Gatwick_Airport,_North_Terminal

There are oil reserves equivalent to 100 billion barrels near Gatwick airport, according to the oil exploration company that owns the licence to drill.

UK Oil & Gas Investments (UKOG) told the London stock exchange this morning that the Horse Hill well in the Weald Basin has around 158 million oil barrels per square mile — the largest onshore find in 30 years, chief executive Stephen Sanderson told the BBC.

gatwick

Seeing as the story is ‘most read’ on the BBC, and has launched UKOG shares sky-high (they were up more than 200% by midday), it’s probably worth looking at the company behind the claims.

1) Their statements are a little vague

The statement came with, what the FT described as, “the standard caveat”, namely that the oil “should not be considered as either contingent or prospective resources or reserves”.

That is to say the company is not banking on being able to extract that amount of oil, or any particular fraction of it, from the region.

There is also, as the FT observes, some confusion over the details.

UKOG said it has a 20% stake in the site, when an LSX statement last month had its interest at 30%. We’ve asked UKOG to clarify this, and will update with its response.

2) They are quite small

According to the most recent filings at Companies House, the firm has 3 employees and a turnover of £7,000.

That doesn’t mean they are cheap though.

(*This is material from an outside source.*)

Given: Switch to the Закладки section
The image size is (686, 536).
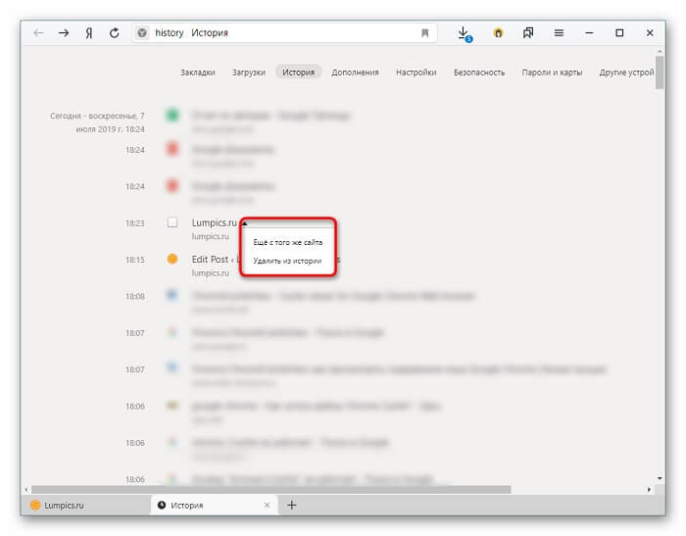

Directors renumeration increased from £13,000 in 2013 to £472,000 last year, likely contributing to its pre-tax loss of £907,000.

They have cash in the bank, but they are not exactly a big player in the oil and gas world.

3) Their chairman has made bold claims before

Given that the firm is not promising investors a resource or a reserve, the credibility of their geological analysis matters.

The company’s chairman, and 5% shareholder, David Lenigas is also “Executive Chairman of Rare Earth Minerals Plc, and AfriAg Plc, and a director on various other AIM listed companies,” according to the firm — but is not a favourite of the financial press.

With 16 current directorships in the UK alone, the Australian has been dubbed a ‘serial entrepreneur’.

Neil Hume, commodities editor at the FT, is unconvinced by news of the lucrative UKOG discovery, tweeting that Lenigas is “up to his old tricks”.

Another sceptic is Richard Fletcher, business editor at the Times, who rhetorically asked Twitter if anyone at the BBC had googled the UKOG chairman before giving him such prominence.

Y’see, Lenigas has history.

Back in 2009, Zimbabwe-focused investment firm LonZim was caught buying 60 million shares in industrial company Lonrho without telling the market, which isn’t allowed.

Lenigas was chairman of LonZim and executive chairman of Lonrho, and the FT referred to him as their “leading light”.

Trading was suspended, one exec resigned because he wasn’t told of the arrangement, and a couple of years later LonZim rebranded as Cambria Africa.

And in 2013, with his exploration company Leni Gas & Oil (LGO), the man who now owns billions of oil barrels in the garden of England sued Mediterranean Oil & Gas over a dodgy deal — and lost.

LGO sold its 10% stake in a Maltese exploration block for fraction of its value, but it turns out Lenigas was clutching at straws, having been found emailing about his intention to ‘dump the deal’.

We’ve called/emailed UKOG for a comment, and will update with its response.